NADH-Glutamate synthase in alfalfa root nodules. Immunocytochemical localization

Abstract

In root nodules of alfalfa (Medicago sativa L.), N2 is reduced to NH4+ in the bacteroid by the nitrogenase enzyme and then released into the plant cytosol. The NH4+ is then assimilated by the combined action of glutamine synthetase (EC 6.3.1.2) and NADH-dependent Glu synthase (NADH-GOGAT; EC 1.4.1.14) into glutamine and Glu. The alfalfa nodule NADH-GOGAT protein has a 101-amino acid presequence, but the subcellular location of the protein is unknown.

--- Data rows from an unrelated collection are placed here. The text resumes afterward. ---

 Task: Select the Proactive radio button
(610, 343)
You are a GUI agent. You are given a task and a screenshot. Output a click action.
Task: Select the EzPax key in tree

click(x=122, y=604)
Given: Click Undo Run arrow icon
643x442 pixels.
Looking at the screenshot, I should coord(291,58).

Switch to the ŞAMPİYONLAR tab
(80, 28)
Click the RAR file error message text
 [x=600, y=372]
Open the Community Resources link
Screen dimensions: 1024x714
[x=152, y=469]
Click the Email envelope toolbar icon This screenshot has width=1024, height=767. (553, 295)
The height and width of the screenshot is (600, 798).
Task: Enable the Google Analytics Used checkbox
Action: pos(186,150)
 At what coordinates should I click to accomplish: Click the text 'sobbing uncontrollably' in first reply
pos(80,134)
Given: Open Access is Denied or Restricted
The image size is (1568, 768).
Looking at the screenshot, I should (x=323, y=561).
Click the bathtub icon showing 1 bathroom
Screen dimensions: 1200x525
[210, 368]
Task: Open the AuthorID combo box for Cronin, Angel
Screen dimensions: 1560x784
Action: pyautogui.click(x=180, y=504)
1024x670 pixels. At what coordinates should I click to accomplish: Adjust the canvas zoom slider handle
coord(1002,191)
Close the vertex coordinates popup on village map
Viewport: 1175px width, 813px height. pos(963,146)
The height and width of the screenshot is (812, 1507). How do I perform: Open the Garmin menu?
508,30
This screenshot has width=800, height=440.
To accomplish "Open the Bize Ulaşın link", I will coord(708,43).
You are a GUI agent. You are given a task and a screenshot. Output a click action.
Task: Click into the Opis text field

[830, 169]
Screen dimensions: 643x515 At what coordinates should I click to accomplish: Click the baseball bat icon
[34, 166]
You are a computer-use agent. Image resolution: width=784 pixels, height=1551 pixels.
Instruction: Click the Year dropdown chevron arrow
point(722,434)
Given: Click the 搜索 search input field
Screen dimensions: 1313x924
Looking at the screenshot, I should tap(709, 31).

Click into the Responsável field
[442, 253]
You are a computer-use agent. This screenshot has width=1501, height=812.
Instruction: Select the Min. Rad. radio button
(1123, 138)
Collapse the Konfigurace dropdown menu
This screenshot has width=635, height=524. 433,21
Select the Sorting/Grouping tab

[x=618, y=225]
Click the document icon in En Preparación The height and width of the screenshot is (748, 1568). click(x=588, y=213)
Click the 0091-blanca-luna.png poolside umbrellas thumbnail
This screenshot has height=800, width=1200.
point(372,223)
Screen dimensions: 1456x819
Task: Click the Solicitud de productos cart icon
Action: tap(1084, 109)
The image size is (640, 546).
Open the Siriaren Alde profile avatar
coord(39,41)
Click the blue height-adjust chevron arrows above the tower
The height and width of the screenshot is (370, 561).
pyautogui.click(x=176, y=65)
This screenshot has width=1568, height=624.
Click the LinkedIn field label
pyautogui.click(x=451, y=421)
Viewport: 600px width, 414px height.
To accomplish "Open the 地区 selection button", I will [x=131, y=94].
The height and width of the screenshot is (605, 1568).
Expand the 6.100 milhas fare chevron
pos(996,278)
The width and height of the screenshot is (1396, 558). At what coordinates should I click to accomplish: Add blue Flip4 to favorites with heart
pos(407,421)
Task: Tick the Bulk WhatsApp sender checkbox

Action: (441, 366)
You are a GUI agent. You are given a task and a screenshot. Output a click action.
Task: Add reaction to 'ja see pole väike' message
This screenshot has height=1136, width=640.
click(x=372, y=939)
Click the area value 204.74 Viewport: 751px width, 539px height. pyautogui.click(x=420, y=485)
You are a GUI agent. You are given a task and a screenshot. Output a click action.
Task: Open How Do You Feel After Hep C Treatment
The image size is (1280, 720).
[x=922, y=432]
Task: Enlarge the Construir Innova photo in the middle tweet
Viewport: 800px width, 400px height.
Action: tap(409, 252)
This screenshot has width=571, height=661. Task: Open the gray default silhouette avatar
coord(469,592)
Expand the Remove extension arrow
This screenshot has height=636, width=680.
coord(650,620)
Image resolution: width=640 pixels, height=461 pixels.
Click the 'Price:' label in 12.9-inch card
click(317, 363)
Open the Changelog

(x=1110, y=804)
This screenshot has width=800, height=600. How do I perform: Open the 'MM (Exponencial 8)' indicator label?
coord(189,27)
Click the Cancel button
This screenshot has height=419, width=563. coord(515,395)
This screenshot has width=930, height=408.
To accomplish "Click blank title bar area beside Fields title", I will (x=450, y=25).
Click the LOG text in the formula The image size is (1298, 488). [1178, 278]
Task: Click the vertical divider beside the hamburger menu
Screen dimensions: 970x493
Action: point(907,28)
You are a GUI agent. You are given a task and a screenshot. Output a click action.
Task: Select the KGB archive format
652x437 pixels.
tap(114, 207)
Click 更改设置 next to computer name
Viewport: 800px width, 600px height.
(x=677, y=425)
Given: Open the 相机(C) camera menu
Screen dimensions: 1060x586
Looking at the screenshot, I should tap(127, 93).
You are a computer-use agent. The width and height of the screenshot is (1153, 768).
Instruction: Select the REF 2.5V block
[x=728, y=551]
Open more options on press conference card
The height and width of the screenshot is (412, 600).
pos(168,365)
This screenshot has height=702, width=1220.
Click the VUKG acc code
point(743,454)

Using immunocytochemical localization, we determined first that the NADH-GOGAT protein is found throughout the infected cell region of both 19- and 33-d-old nodules. Second, in alfalfa root nodules NADH-GOGAT is localized predominantly to the amyloplast of infected cells. This finding, together with earlier localization and fractionation studies, indicates that in alfalfa the infected cells are the main location for the initial assimilation of fixed N2.

Figure 1

A, Immunoblot analysis of the pGEX-NADH-GOGAT fusion protein. The blot of a 15% polyacrylamide gel was probed with polyclonal NADH-GOGAT antiserum and developed with alkaline-phosphatase-conjugated secondary antibodies. Lanes 1 through 3 contain 10 μg of protein each. Lane 1 contains total protein from E. coli carrying the uninduced pGEX-NADH-GOGAT construct; lane 2 contains total E. coli protein carrying the induced pGEX-NADH-GOGAT construct; and lane 3 contains the partially purified pGEX-NADH-GOGAT construct cleaved with thrombin. B, Immunoblot of total soluble nodule protein. The blot of a 6% polyacrylamide gel was probed with affinity-purified NADH-GOGAT antibodies and developed with alkaline-phosphatase-conjugated secondary antibodies. Lane 1 contains 100 μg of soluble protein of effective nodules.

Figure 2

Localization of the NADH-GOGAT protein in longitudinal sections of 19-d-old (A–C) and 33-d-old (E and F) root nodules. Nodule ultrastructure was classified based on the nomenclature of Vasse et al. (1990): the meristem (zone I), the invasion zone (zone II), the interzone (*), and the N₂-fixing zone (zone III). Sections A through E were probed with affinity-purified NADH-GOGAT antibodies and with alkaline-phosphatase-conjugated secondary antibodies. The signal, which reflects the localization of the NADH-GOGAT protein, is seen as blue spots. The black arrows point toward infected cells, and the red arrow points toward uninfected cells. Longitudinal section of a 19-d-old alfalfa root nodule is shown in A. Enlargement of the boxed regions in A shown in B and C includes part of the N₂-fixing zone (zone III) with infected and uninfected cells. D shows control, affinity-purified NADH-GOGAT antibodies that were incubated together with the partially purified NADH-GOGAT polypeptide on a longitudinal section through a 19-d-old root nodule. E shows a longitudinal section through a 33-d-old root nodule, and F shows an enlargement of the boxed region in E that is part of the proximal region of the nodule. Bars in A and E = 270 μm; bars in B, D, and F = 70 μm; and bar in C = 15 μm.

Figure 3

Immunocytochemical localization of NADH-GOGAT protein in root nodules of alfalfa. The section was probed with affinity-purified NADH-GOGAT antibodies and with secondary antibodies coupled to 18-nm gold particles. A shows the overview from which subsequent pictures were taken. Parts of an infected cell with bacteroids and cytosol are shown in B. C shows an amyloplast of an infected cell. D and E show an amyloplast of uninfected cells and intercellular space, respectively. ba, Bacteroid; cyt, cytosol; m, mitochondria; ap, amyloplast; cw, cell wall; is, intercellular space. Arrows point toward areas containing gold particles. Bar in A = 5 μm; bars in B through E = 1 μm.

Figure 4

Nitrogen assimilation in alfalfa root nodule and the cellular localization of the enzymes involved. Two linked Glu cycles are proposed to be involved in the production of Asn. Cycle 1, Cytosolic Glu cycle; cycle 2, amyloplast Glu cycle. Metabolites involved are NH₄⁺, Gln, Glu, 2-oxoglutarate, oxaloacetate, Asp, and Asn.